* Задания *
a. Пожалуйста, перечислите все составляющие, которые, согласно отрывку о декабристах, присутствуют в «вариации исповедей».
b. Кого отрывок о декабристах называет одним из идеологов цареубийства?

* Исходный отрывок *
= = = = = = =
Подробнее Николай описал допросы и поведение наиболее «злостных», «дерзких»,
«язвительных» мятежников — Оболенского, Бестужева (Марлинского), Каховского,
Сергея Муравьева, Пестеля, Артамона Муравьева, Матвея Муравьева, Сергея
Волконского и Михаила Орлова. Было немало эпизодов, когда заговорщики сначала
отрицали свою причастность к тайным организациям, потом сознавались, раскаивались,
просили прощения. И Николай миловал, хотя действия декабристов официально классифицировались
как политическое преступление, направленное против императора, членов его семьи
и государства. В соответствии с законодательством, непосредственные
организаторы и участники преступления, а также злоумышленники, которые устно
или письменно выразили свои намерения, по виновности уравнивались и наказывались
смертной казнью.[13]Пятеро декабристов — признанные судом вождями и зачинщиками заговора,
покусившимися на существование империи, согласно закону, не могли быть
помилованы. Их казнь — кара за посягательство на принцип легитимности
монархической власти, по мысли Николая I, — и есть «урок» России и всей Европе. Сами подследственные хорошо понимали сложившуюся
ситуацию. Фрагменты их признаний (зачастую покаянных) по существу являют собой
вариации исповедей, где есть раскаяние, осознание греха, метанойя,
предостережение. Показательно в этом отношении, например, письменное покаяние
одного из идеологов цареубийства — Кондратия Рылеева, обращенное к императору: «Святым
даром Спасителя мира я примирился с Творцом моим. Чем же возблагодарю я Его за
это благодеяние, как не отречением от моих заблуждений и политических правил?
= = = = = = =
* Выдержка из материала *
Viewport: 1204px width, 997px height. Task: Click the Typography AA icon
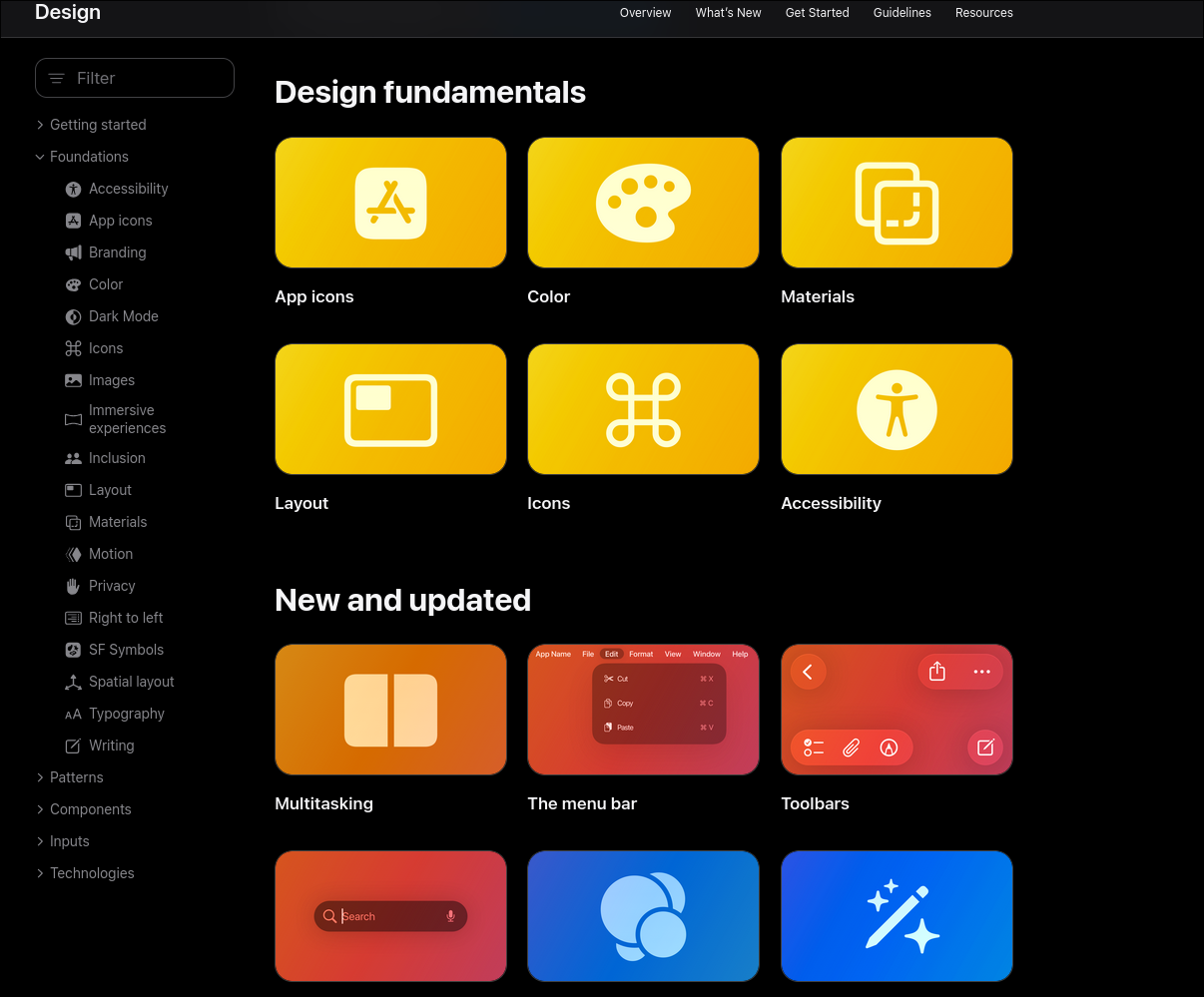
= = = = = = =
* Итоговые ответы *
a. Раскаяние, осознание греха, метанойя, предостережение.

b. Кондратия Рылеева.